In fact, when the Linux kernel discovers its memory layout, it assumes that its usable memory is aligned on a 128 MB boundary. Changing this is possible but out of scope of this secure boot study. In the provided SDCard archive and in the following, we will thus restrict the usable memory to the [0x8800_0000, 0xa000_0000[ portion of the AAS (384 MB only), skipping the first 128 MB of the 512 MB ZedBord DDR.

U-Boot

To be done.

Linux Kernel

Note: things is sometimes easier when Linux runs with the L1 and L2 caches disabled. If you which to do so, please see the Disabling Zynq Caches section.

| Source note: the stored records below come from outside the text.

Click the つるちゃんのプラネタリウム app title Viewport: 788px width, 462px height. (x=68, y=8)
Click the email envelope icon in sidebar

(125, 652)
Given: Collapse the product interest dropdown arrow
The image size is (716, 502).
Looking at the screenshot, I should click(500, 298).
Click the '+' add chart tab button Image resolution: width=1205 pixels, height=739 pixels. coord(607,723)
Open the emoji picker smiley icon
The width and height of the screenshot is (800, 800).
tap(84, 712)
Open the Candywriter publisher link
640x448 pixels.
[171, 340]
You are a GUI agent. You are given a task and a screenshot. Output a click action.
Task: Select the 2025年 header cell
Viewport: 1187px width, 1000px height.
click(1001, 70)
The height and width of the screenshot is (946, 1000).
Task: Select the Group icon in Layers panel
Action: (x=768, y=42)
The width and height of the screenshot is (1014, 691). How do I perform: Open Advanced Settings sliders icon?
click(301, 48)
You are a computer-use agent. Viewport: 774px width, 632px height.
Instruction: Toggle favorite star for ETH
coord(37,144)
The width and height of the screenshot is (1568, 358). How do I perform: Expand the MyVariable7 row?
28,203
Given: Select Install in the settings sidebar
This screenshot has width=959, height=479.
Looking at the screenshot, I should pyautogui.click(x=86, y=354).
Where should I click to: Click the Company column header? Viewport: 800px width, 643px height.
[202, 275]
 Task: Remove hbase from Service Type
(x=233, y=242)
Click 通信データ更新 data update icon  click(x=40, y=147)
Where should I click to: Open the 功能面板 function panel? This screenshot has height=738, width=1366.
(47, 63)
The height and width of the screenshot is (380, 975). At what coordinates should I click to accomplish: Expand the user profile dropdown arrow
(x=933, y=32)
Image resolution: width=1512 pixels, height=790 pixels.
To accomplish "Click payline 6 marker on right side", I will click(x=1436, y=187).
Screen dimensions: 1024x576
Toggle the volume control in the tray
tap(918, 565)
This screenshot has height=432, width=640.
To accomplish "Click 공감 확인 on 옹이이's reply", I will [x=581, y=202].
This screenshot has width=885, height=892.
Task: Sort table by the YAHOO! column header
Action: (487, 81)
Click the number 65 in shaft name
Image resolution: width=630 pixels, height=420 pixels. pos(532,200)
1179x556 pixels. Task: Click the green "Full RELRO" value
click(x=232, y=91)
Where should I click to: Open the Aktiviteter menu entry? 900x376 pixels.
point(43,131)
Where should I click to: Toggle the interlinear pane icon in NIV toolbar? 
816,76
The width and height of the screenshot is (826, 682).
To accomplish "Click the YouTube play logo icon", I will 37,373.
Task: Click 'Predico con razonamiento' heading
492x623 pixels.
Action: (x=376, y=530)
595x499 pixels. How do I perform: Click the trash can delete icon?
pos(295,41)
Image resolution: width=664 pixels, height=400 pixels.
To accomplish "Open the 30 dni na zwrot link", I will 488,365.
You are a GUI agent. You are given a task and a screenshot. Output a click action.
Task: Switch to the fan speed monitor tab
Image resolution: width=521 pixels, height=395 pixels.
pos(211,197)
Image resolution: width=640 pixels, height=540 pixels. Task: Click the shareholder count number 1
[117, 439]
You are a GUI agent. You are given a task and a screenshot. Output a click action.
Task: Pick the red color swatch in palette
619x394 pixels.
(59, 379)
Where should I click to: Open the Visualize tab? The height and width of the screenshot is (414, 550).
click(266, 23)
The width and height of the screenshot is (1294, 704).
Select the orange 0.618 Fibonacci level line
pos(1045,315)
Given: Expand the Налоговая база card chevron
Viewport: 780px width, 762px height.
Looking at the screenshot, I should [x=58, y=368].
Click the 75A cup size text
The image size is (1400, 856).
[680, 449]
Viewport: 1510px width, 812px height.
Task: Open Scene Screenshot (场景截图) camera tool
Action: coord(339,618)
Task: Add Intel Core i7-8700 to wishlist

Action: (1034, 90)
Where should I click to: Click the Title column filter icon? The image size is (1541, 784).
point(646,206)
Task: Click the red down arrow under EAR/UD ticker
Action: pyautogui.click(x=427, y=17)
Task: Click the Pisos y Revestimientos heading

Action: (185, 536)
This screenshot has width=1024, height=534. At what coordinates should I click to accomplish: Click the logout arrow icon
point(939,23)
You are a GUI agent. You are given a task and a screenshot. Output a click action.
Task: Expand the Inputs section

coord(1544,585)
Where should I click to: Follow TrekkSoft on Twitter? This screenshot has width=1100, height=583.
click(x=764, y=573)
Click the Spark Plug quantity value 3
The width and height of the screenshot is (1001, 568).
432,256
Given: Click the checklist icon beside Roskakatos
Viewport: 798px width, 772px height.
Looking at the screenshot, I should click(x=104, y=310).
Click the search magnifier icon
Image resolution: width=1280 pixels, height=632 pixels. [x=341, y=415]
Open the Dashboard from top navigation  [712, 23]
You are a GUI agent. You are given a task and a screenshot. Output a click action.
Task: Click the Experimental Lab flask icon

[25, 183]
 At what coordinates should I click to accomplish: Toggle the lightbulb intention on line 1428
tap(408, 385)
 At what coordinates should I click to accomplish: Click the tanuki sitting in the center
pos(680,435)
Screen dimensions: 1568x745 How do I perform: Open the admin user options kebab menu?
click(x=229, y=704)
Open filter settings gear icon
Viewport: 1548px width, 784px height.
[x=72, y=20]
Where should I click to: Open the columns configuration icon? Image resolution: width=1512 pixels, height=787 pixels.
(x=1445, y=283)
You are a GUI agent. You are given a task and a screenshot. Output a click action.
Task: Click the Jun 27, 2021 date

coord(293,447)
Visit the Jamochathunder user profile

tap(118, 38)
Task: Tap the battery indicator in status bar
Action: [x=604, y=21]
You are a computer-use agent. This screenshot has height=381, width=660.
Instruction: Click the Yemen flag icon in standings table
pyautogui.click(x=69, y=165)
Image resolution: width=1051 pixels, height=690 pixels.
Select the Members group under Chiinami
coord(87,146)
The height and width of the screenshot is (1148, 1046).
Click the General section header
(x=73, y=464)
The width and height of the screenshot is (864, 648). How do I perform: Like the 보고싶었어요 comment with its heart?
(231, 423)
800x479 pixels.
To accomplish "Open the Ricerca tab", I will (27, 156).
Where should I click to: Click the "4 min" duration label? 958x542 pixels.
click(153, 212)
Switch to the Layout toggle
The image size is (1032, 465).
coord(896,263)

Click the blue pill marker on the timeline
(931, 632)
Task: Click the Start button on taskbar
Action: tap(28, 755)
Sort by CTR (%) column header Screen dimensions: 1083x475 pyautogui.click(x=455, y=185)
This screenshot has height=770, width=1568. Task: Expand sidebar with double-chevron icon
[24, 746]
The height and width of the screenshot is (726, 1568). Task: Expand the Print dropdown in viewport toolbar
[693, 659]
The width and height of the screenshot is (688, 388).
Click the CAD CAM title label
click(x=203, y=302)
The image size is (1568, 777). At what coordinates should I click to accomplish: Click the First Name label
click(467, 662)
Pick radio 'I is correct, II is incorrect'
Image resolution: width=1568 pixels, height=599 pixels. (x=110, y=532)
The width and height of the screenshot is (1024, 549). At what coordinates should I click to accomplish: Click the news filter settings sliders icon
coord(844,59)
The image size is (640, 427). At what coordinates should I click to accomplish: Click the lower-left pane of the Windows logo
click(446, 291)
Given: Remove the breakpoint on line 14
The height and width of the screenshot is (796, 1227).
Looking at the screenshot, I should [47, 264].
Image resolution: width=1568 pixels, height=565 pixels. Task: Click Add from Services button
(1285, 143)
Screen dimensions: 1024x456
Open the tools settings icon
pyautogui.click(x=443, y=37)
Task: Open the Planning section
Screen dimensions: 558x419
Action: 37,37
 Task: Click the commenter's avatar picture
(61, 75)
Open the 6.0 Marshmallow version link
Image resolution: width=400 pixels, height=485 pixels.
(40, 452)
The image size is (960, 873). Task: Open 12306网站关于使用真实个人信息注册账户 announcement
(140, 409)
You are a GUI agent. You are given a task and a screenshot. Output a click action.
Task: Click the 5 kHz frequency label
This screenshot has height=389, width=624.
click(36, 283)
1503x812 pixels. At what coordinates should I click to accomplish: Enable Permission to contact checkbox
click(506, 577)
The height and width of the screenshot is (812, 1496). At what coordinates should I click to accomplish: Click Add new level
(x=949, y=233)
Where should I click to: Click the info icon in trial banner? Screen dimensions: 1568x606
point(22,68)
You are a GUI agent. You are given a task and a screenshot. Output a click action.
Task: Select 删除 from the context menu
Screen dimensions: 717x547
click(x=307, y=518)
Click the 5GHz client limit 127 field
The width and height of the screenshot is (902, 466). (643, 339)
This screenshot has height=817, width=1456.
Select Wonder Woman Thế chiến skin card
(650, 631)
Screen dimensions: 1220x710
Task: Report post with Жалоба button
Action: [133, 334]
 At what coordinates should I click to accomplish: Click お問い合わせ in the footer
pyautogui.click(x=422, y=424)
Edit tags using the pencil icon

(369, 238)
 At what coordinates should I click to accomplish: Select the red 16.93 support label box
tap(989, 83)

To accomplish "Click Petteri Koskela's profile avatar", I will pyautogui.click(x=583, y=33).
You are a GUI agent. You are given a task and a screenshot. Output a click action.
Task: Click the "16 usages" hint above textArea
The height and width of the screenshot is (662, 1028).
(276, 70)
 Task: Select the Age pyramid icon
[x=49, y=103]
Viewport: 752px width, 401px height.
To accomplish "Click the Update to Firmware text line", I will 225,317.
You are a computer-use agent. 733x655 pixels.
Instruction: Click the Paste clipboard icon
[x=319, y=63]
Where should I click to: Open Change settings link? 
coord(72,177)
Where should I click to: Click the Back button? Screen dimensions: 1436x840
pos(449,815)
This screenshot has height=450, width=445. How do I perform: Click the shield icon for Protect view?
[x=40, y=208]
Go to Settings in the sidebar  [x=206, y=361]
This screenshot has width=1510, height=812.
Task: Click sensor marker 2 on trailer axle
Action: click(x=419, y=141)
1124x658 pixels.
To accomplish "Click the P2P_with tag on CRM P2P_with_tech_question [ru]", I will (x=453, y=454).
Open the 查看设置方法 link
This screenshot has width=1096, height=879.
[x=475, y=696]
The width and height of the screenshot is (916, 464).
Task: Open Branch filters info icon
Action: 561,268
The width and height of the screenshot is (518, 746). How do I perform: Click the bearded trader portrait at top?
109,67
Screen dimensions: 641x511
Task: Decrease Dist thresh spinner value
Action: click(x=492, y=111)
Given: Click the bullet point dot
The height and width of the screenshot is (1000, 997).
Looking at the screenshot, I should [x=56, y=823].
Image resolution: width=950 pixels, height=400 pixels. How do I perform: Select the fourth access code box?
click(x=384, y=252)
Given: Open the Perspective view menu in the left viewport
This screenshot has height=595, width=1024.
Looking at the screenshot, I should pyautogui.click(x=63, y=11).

Booting linux in the AAS first requires modification of the load address of the Linux kernel U-Boot image (uImage). When building the Linux kernel image for U-Boot with the mkimage U-Boot tool, use 0x8800_8000 as load address and entry point, instead of the classical 0x0000_8000:

make ARCH=arm UIMAGE_LOADADDR=0x88008000 uImage

The Makefiles and TCL scripts provided in the SecBus distribution can do this for you automatically:

cd secbus/vhdl/hsm/src/axi_simple_bridge
make UILA=0x88008000 uimage

Next, the device tree must also be adapted. Usable memory must be moved above 0x8800_0000. This can be done by changing the device tree source. First create the device tree sources:

cd secbus/vhdl/hsm/src/axi_simple_bridge
make dts

The axi_simple_bridge.vv-syn/top.sdk/dts directory should have been created, populated with the default device tree sources. The memory entry must be set as follows in axi_simple_bridge.vv-syn/top.sdk/dts/system.dts:

memory {
		device_type = "memory";
		linux,usable-memory = <0x88000000 0x18000000>;
	};

Then, compile the device tree:

/opt/xlnx/linux-xlnx/build/scripts/dtc/dtc -I dts -O dtb -o devicetree.dtb \
axi_simple_bridge.vv-syn/top.sdk/dts/system.dts

The provided Makefiles and TCL scripts can do all this automatically for you:

make KNBA=0x88000000 KNMS=0x18000000 dtb

Instead of modifying the original device tree source file, this creates a copy named axi_simple_bridge.vv-syn/top.sdk/dts/system.dts.edited, modifies it and compiles it with the Linux device tree compiler. The resulting device tree blob is secbus/vhdl/hsm/src/axi_bridge/devicetree.dtb.

Finally, the parameters U-Boot passes to the kernel must be adapted. The U-Boot environment variable fdt_high must be set to 0xffff_ffff to prevent the device tree from being copied to another location during boot. Same with initrd_high for the ramdisk image:

zynq-uboot> setenv fdt_high 0xffffffff
zynq-uboot> setenv initrd_high 0xffffffff

The Linux kernel, ramdisk, and device tree blob must be loaded in the AAS and U-Boot must jump into the kernel using the AAS addresses:

zynq-uboot> fatload mmc 0 0x8b000000 uImage
zynq-uboot> fatload mmc 0 0x8c000000 uramdisk.image.gz
zynq-uboot> fatload mmc 0 0x8aa00000 devicetree.dtb
zynq-uboot> bootm 0x8b000000 0x8a000000 0x8aa00000

Again, the uEnv.txt file provided with the SDCard archive does this for you by setting automatically several U-Boot environment variables.